Criteria most AI/ML researchers satisfy
AI/ML researchers commonly satisfy: scholarly authorship (top-tier conference papers), judging (peer review for NeurIPS, ICML, ICLR), original contributions (citations, downstream model fine-tunes, deployed systems), and critical role (lead researcher at a recognized lab).
- Scholarly authorship: peer-reviewed papers at NeurIPS, ICML, ICLR, ACL, CVPR, EMNLP, AAAI, KDD, etc.
- Judging: program-committee service, area-chair appointments, manuscript reviews
- Original contributions: citation count, downstream model adoption, benchmark records, deployed production systems
- Critical role: senior or lead researcher at a recognized lab, university, or company
- Awards: best-paper awards, fellowships, named scholarships
- Membership: invited memberships in professional societies of distinction
Citation thresholds that work
There is no fixed citation threshold in the regulations. In practice, AI/ML researchers with several hundred citations and at least one strongly cited first-author paper, plus the other criteria above, regularly succeed.

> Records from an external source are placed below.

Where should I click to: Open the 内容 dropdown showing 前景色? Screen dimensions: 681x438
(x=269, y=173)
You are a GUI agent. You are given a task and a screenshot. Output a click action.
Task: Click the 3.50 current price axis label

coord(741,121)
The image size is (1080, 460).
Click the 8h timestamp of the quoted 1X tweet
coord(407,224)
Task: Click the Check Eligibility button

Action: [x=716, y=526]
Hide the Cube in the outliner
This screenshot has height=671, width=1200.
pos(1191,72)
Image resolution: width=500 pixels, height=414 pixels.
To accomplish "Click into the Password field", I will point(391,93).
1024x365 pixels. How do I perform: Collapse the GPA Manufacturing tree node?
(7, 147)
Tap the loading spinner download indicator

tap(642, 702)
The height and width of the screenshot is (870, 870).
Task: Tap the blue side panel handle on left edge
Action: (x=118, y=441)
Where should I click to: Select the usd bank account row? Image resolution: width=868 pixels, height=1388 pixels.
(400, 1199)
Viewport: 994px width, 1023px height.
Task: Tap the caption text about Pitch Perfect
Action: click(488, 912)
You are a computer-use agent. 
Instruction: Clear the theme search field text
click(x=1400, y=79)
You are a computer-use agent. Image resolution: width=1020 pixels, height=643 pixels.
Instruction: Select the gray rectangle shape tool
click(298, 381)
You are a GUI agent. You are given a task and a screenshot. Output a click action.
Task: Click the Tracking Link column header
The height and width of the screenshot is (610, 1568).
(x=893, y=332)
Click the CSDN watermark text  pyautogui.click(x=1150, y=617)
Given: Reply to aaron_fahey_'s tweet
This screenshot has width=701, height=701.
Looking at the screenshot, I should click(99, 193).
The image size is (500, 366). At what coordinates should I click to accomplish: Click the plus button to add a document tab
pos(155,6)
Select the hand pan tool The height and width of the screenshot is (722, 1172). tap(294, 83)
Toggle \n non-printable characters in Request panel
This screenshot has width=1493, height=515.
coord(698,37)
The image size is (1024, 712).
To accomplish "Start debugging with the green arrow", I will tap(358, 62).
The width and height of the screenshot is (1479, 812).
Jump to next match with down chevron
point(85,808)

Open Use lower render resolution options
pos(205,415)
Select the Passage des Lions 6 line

Citation evidence should be supplemented with downstream-impact narrative: which papers cited the work, what they did with it, and how the work shaped the field.
Letter strategy for AI/ML
Letters from independent researchers at peer institutions are the dominant evidence type. Six to nine letters, each tailored to one or two specific criteria, with concrete technical detail about the petitioner's contributions, dramatically outperform generic letters.